VORLIEGENDER TEXTAUSZUG:
○ ○ ○ ○ ○

Wer angesichts des kalten und feuchten Frühjahrs gehofft hat, dass in Thüringen im Sommer weniger Stechmücken unterwegs sind, hat sich getäuscht: «Die Bedingungen am Jahresanfang waren zwar nicht gut für Mücken, der Juni holt aber alles wieder auf», erklärt die Mückenexpertin Doreen Werner vom Leibniz-Zentrum für Agrarlandschaftsforschung (ZALF) im brandenburgischen Müncheberg. Das Wetter der vergangenen Wochen biete ideale Brut- und Wachstumsbedingungen. Auch der Trend, dass sich die Lebensräume immer weiter nach Norden verschieben, halte weiter an: Stechmücken wie die Asiatische Tigermücke, die über 20 für den Menschen potenziell gefährliche Viren übertragen kann, würde mittlerweile zu den «einheimischen Arten» gezählt, weil sich bereits mehrere Generationen der Tiere in Deutschland vermehrt hätten. Neu in Deutschland sei die Koreanische Buschmücke. Ob und welche Gefahren von diesen Tieren ausgingen, sei bisher noch weitgehend unbekannt.

Doch nicht nur die eingewanderten Stechmückenarten bergen ein potenzielles Risiko: Auch die in Deutschland flächendeckend vorkommende Hausmücke könne zum Beispiel das Westnil-Virus übertragen, so Werner. Die Erreger stammten in der Regel von Zugvögeln aus dem Süden. Zwar sei das Westnil-Virus in etwa 80 Prozent der Fälle harmlos. Wer sich anstecke, entwickle oft allenfalls die Symptome einer leichten Sommergrippe. Die Gefahr durch eine massenhafte Ausbreitung mit entsprechend hohen Fallzahlen sei aber durchaus gegeben, so Werner. 2020 wurde der erste Todesfall durch eine in Deutschland vorkommende Population bekannt.

○ ○ ○ ○ ○

Einträge der Sammlung:
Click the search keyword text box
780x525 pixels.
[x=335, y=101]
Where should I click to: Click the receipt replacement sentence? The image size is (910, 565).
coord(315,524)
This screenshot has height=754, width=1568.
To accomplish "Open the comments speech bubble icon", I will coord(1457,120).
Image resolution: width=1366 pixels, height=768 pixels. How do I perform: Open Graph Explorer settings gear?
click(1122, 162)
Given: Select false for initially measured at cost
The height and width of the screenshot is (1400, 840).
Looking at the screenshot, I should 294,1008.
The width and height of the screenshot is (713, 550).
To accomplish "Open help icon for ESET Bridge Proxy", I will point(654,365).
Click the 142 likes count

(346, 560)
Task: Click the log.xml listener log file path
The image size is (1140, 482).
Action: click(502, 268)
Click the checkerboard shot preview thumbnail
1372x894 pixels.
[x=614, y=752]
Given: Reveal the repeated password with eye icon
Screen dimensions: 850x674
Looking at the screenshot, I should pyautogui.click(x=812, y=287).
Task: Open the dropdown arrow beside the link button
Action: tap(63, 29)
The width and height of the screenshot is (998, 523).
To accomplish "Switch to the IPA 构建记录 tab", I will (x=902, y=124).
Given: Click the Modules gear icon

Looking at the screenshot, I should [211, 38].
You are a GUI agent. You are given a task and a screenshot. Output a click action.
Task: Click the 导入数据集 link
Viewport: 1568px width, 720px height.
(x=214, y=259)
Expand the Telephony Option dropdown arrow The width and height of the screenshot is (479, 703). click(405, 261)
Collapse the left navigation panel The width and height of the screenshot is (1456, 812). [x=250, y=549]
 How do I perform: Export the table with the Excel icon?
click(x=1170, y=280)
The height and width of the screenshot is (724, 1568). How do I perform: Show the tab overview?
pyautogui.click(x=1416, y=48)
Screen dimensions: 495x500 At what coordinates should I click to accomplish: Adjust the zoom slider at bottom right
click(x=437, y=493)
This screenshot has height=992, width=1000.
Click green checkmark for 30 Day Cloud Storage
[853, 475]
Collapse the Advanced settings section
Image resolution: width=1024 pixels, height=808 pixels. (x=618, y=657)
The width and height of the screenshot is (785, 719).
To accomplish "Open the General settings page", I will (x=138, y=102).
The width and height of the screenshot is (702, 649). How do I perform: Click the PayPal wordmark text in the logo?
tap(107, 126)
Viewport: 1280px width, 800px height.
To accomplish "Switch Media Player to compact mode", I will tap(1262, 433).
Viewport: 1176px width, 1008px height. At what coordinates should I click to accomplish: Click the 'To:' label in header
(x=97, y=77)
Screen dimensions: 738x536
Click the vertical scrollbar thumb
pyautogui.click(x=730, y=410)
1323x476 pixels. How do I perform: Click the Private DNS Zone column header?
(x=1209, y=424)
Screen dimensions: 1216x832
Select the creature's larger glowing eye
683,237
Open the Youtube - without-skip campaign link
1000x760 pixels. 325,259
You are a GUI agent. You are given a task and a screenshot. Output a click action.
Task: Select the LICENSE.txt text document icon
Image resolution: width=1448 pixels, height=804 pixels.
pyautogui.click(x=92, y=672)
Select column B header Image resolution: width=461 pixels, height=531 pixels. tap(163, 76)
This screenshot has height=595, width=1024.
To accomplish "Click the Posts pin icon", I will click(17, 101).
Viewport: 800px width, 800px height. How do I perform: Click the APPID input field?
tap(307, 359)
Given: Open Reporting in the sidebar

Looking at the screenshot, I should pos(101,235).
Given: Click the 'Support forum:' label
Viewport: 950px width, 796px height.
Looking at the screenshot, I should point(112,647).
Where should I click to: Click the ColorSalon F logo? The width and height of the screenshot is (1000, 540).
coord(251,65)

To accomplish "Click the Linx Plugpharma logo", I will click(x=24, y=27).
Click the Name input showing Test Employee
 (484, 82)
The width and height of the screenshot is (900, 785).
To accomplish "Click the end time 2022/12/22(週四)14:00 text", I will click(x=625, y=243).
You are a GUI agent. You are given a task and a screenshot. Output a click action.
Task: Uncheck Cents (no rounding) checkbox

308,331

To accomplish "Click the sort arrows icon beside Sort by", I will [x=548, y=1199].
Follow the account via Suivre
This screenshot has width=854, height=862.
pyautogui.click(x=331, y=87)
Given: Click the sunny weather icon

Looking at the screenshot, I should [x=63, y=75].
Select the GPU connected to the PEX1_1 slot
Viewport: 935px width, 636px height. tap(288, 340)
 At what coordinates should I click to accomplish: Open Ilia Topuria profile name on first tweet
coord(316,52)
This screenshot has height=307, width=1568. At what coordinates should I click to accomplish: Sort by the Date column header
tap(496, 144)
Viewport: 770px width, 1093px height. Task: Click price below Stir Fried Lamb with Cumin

○ ○ ○ ○ ○

AUFGABENSTELLUNG:
Schreiben Sie aus dem Text über Stechmücken in Thüringen die Passage ab, die bei den Worten „Doch nicht nur“ einsetzt und nach den Worten „vorkommende Population bekannt.“ aufhört.

GELÖSTE AUFGABE:
Doch nicht nur die eingewanderten Stechmückenarten bergen ein potenzielles Risiko: Auch die in Deutschland flächendeckend vorkommende Hausmücke könne zum Beispiel das Westnil-Virus übertragen, so Werner. Die Erreger stammten in der Regel von Zugvögeln aus dem Süden. Zwar sei das Westnil-Virus in etwa 80 Prozent der Fälle harmlos. Wer sich anstecke, entwickle oft allenfalls die Symptome einer leichten Sommergrippe. Die Gefahr durch eine massenhafte Ausbreitung mit entsprechend hohen Fallzahlen sei aber durchaus gegeben, so Werner. 2020 wurde der erste Todesfall durch eine in Deutschland vorkommende Population bekannt.